My social media feed is full of Australian friends calling Americans stupid. I understand. There is a bitter taste in my mouth, too. But outrage and name-calling is what got us here in the first place. If we don't change how we talk about and to people with opposing political views, Australia's future is not much brighter.
You see, Australians don't need a wall... because we have an ocean. Many Australians feel the same frustration as white, middle America -- loss of jobs, loss of authority, loss of respect and, most importantly, loss of identity. New waves of migrants make many of us feel uncomfortable. Women in leadership positions make us feel distrust. Is that racist? Is that sexist?

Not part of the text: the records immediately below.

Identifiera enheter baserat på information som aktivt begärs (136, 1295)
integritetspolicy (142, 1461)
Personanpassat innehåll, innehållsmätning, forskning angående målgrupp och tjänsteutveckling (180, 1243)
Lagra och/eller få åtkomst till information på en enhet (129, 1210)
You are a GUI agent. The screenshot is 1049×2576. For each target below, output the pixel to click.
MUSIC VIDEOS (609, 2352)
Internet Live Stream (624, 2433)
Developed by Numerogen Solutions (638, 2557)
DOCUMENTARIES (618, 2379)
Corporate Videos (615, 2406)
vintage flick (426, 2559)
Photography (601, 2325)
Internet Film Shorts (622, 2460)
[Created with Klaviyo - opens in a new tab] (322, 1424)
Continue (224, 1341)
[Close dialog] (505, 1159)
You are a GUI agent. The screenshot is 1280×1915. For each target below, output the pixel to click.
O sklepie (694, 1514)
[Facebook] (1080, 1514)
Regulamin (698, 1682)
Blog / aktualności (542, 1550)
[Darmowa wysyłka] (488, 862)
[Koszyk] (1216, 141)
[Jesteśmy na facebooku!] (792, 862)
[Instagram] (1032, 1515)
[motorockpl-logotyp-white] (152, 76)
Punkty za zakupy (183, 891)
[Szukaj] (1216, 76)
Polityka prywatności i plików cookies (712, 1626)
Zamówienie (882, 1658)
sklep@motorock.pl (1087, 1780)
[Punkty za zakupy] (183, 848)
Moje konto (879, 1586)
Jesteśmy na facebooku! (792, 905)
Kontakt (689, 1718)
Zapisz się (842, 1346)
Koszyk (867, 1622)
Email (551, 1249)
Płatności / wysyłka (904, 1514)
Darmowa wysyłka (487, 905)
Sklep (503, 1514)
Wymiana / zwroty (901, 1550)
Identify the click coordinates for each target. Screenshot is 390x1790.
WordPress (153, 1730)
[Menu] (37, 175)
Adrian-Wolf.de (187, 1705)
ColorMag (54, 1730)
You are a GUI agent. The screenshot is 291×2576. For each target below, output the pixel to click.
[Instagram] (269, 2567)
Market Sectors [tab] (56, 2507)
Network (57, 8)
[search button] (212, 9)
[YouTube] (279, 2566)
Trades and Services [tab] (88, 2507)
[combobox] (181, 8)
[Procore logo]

As a female immigrant, let me tell you -- whether it's racist or sexist is beside the point. You can't tell people how to feel. Regardless of what label you -- you elitist, feminist, latte-sipping hipster -- put on it, you can't change how people feel just by putting a nasty label on it. This is where we are going wrong.
Not long ago, Sonia Kruger got absolutely pillaged for voicing her opinion on immigration. There was widespread outrage. Do you think that outrage and public shaming changed her mind? Or the minds of people who think like her? NO.
What is missing from the political discourse is persuasion. Waleed Aly aside, there were few, if any, politicians or social commentators who responded in the wake of Kruger's comments with: "Look, I understand where those comments come from. They come from a place of fear in times of global uncertainty. But listen, let me tell you why giving into that fear is a mistake."
Unfortunately, one Waleed Aly video liked a gazillion times on Facebook does not an open dialogue make. In a world where people can choose their own news source, it is not good enough to have only a handful of social commentators trying to use logic and rational arguments to persuade the other side. We all need to engage with people who have a different view. But, most importantly, we need our politicians to do exactly what they were elected to do and lead.
Leadership means taking people along with you. It means persuading people who otherwise would be temped to give in to an easy option. It means listening to people's concerns and explaining how those concerns will be addressed. What leadership isn't, Mr Turnbull, is trying to appease those feelings of fear by rolling out a policy platform that reinforces that fear. You've stopped the boats, you've stopped gay marriage, but the fear is still there. Every time you give in a little bit more to the fear of the other, to the fear of the unknown, you reinforce stereotypes, you reinforce fears, and you push the people of Australia further apart from one another.
Regardless of your political persuasion, it is time Australians and our leaders re-learned how to have a conversation without resorting to names, labels and public shaming. The art of persuasion -- let's bring it back.